Lança-se, então, uma estratégia projetual de intervenção para um trecho da orla ferroviária paulistana: um eixo linear de 12,6 km de extensão - 115 ha - que vai do Moinho Central, na Barra Funda, à Estação Mooca.

Propõe-se um urbanismo dinâmico baseado em matrizes urbanas superpostas.


A intervenção em trecho central de 12 km da orla ferroviária.
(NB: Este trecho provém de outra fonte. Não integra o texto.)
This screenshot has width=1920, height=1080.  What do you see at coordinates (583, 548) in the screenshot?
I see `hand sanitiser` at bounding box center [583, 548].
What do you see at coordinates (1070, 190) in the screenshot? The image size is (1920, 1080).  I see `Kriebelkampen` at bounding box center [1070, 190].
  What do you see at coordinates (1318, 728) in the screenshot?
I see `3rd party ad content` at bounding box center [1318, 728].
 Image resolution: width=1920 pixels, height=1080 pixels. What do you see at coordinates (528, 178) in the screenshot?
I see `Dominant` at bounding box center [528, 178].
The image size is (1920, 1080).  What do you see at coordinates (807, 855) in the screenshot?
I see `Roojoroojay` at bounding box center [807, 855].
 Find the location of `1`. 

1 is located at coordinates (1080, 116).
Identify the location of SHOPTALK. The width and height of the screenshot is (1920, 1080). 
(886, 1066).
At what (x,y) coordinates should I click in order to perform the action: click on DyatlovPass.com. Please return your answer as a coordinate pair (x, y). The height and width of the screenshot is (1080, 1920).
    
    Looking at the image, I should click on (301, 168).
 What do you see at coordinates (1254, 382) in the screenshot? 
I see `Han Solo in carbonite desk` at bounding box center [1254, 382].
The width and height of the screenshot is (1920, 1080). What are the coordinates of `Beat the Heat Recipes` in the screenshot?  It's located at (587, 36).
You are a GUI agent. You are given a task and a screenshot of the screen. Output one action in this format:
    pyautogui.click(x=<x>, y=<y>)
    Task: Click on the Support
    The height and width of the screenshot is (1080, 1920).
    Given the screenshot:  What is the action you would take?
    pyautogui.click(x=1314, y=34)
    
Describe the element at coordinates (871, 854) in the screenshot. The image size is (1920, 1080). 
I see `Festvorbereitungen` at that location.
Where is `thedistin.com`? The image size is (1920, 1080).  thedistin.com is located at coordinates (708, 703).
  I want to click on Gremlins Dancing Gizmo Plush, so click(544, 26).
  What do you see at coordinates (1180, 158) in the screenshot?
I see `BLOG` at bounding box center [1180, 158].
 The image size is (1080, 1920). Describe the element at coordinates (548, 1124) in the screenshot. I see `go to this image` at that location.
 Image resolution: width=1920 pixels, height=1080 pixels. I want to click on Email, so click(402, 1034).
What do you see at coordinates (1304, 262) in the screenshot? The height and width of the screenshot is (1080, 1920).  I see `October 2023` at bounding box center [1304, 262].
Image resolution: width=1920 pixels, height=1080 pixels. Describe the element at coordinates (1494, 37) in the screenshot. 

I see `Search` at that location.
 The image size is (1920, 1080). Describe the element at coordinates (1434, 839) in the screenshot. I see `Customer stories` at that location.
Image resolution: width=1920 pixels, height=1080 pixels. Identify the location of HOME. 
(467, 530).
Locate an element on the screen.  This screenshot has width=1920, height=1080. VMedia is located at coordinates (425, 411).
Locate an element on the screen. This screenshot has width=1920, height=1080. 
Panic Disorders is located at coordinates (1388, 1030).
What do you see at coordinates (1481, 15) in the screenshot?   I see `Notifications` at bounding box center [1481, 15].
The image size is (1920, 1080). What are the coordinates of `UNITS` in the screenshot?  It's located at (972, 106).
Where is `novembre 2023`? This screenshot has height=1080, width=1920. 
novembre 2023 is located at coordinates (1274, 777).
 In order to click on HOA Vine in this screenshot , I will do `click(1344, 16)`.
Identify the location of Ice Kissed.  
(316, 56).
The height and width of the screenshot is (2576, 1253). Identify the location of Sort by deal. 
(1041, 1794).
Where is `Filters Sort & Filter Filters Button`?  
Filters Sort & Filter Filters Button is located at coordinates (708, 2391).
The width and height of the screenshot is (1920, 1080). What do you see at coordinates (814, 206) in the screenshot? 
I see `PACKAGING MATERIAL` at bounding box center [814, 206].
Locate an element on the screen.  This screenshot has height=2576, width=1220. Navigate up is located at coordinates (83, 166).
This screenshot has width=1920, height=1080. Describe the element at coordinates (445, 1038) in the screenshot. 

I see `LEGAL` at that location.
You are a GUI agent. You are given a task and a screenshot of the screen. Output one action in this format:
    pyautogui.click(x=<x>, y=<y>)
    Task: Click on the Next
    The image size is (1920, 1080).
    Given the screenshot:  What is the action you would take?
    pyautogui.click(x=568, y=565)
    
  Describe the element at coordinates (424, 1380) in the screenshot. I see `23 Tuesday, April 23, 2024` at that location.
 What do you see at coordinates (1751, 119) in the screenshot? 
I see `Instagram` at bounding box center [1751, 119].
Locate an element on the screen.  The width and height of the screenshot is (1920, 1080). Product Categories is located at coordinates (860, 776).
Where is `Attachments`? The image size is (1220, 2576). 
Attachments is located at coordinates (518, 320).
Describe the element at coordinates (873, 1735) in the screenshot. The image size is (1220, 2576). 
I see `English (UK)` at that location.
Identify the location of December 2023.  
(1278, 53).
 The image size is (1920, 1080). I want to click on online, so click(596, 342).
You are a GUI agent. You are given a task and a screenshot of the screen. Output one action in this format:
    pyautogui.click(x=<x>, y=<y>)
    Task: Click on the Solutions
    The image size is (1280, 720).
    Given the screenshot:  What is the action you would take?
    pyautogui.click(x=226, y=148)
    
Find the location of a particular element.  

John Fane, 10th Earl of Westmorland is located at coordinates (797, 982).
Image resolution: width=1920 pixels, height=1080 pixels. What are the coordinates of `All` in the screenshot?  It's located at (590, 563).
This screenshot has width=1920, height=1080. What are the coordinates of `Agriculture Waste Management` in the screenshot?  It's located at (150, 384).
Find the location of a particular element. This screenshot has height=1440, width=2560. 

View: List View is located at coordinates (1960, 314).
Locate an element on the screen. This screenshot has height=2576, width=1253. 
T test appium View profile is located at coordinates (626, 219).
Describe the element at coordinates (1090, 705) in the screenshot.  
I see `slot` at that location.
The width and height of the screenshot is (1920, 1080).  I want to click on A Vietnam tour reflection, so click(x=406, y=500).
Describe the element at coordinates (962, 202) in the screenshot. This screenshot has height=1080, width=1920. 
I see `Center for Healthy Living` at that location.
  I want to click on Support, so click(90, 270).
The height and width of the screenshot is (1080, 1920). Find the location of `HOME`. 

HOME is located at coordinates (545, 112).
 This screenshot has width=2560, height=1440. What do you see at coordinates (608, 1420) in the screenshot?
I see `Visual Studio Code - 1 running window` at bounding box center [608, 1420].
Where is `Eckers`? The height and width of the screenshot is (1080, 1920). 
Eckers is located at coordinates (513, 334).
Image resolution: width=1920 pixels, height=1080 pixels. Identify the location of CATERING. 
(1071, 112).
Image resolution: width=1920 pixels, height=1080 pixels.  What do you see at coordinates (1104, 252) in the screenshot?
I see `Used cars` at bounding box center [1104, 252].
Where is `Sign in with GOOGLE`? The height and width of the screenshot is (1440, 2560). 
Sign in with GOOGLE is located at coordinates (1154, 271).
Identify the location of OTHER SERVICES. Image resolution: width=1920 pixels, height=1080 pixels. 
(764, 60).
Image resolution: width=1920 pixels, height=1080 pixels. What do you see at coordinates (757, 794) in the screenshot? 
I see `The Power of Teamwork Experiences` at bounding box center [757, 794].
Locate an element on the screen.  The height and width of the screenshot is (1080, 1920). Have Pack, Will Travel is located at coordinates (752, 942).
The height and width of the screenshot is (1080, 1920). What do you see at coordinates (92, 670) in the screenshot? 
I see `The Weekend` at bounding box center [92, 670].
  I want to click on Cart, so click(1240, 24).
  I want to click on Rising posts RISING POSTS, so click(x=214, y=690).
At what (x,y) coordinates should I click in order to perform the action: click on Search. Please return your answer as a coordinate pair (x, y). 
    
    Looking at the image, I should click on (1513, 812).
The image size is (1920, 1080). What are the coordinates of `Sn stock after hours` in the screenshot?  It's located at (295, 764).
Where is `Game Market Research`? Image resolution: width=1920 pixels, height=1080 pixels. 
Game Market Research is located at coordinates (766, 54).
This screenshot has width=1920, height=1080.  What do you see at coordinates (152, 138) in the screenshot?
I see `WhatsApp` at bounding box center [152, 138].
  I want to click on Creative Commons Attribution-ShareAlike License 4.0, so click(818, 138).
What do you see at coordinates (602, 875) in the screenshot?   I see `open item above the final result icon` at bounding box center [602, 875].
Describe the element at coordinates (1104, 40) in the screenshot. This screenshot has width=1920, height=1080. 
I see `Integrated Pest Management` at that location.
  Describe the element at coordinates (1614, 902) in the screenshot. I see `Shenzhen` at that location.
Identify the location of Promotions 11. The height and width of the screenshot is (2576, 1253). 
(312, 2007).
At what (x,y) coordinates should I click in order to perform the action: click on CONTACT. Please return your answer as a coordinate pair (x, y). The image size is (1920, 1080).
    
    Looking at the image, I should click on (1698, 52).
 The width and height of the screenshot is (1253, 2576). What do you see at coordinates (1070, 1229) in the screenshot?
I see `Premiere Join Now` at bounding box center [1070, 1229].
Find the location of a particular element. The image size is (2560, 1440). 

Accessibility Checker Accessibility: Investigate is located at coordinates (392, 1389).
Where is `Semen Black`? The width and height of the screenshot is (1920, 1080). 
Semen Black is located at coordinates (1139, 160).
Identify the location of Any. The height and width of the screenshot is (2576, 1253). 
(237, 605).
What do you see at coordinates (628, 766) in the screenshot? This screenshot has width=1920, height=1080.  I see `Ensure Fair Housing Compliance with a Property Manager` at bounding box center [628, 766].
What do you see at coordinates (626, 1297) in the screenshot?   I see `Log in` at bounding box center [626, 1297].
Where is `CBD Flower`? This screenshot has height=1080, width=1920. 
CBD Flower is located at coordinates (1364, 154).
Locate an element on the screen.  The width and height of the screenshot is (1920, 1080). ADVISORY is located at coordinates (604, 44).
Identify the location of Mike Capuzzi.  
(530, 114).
A estratégia organiza-se em quatro matrizes urbanas complementares, que se sobrepõem e abrem a possibilidade de desenhos múltiplos dentro de suas várias combinações. Uma nova dinâmica urbana, mais flexível às demandas e aos programas múltiplos da metrópole contemporânea. A idéia das superposições atende à flexibilidade temporal, pois não impõe um desenho único. É variável no tempo e no espaço. É dinâmica e comporta variações múltiplas na sua composição para a construção de um território complexo.

Uma estratégia que poderia comportar, no seu desenvolvimento, diversas formas participativas por parte da comunidade envolvida. Sendo flexível, poderia agregar - efetivamente - o processo participativo de modo coerente.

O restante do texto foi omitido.